_Excerpted records:_
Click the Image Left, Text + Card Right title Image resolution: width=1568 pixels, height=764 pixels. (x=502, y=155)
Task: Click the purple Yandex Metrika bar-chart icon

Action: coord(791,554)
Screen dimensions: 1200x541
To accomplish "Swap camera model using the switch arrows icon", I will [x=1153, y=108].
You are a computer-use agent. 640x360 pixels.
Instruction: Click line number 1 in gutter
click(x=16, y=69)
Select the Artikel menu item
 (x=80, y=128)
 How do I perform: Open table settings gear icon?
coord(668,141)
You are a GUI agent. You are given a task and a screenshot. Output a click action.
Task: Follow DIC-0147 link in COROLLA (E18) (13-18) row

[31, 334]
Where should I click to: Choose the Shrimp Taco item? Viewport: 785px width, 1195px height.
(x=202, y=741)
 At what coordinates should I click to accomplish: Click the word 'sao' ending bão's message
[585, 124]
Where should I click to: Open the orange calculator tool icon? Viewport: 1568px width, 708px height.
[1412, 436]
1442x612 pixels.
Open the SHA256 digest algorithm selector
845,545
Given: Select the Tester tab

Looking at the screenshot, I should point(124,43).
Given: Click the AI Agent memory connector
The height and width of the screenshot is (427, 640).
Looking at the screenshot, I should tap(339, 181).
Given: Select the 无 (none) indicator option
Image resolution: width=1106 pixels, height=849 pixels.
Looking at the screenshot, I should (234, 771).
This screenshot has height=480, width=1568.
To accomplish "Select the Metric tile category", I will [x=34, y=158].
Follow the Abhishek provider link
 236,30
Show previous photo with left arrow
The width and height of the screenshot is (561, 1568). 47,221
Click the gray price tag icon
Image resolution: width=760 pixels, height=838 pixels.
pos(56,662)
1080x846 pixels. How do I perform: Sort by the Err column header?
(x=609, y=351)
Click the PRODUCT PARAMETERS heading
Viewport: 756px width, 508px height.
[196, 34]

_Work required:_
All records above are to be returned exactly as given.

_Task response:_
Click the Image Left, Text + Card Right title Image resolution: width=1568 pixels, height=764 pixels. (x=502, y=155)
Task: Click the purple Yandex Metrika bar-chart icon

Action: coord(791,554)
Screen dimensions: 1200x541
To accomplish "Swap camera model using the switch arrows icon", I will [x=1153, y=108].
You are a computer-use agent. 640x360 pixels.
Instruction: Click line number 1 in gutter
click(x=16, y=69)
Select the Artikel menu item
 (x=80, y=128)
 How do I perform: Open table settings gear icon?
coord(668,141)
You are a GUI agent. You are given a task and a screenshot. Output a click action.
Task: Follow DIC-0147 link in COROLLA (E18) (13-18) row

[31, 334]
Where should I click to: Choose the Shrimp Taco item? Viewport: 785px width, 1195px height.
(x=202, y=741)
 At what coordinates should I click to accomplish: Click the word 'sao' ending bão's message
[585, 124]
Where should I click to: Open the orange calculator tool icon? Viewport: 1568px width, 708px height.
[1412, 436]
1442x612 pixels.
Open the SHA256 digest algorithm selector
845,545
Given: Select the Tester tab

Looking at the screenshot, I should point(124,43).
Given: Click the AI Agent memory connector
The height and width of the screenshot is (427, 640).
Looking at the screenshot, I should tap(339, 181).
Given: Select the 无 (none) indicator option
Image resolution: width=1106 pixels, height=849 pixels.
Looking at the screenshot, I should (234, 771).
This screenshot has height=480, width=1568.
To accomplish "Select the Metric tile category", I will [x=34, y=158].
Follow the Abhishek provider link
 236,30
Show previous photo with left arrow
The width and height of the screenshot is (561, 1568). 47,221
Click the gray price tag icon
Image resolution: width=760 pixels, height=838 pixels.
pos(56,662)
1080x846 pixels. How do I perform: Sort by the Err column header?
(x=609, y=351)
Click the PRODUCT PARAMETERS heading
Viewport: 756px width, 508px height.
[196, 34]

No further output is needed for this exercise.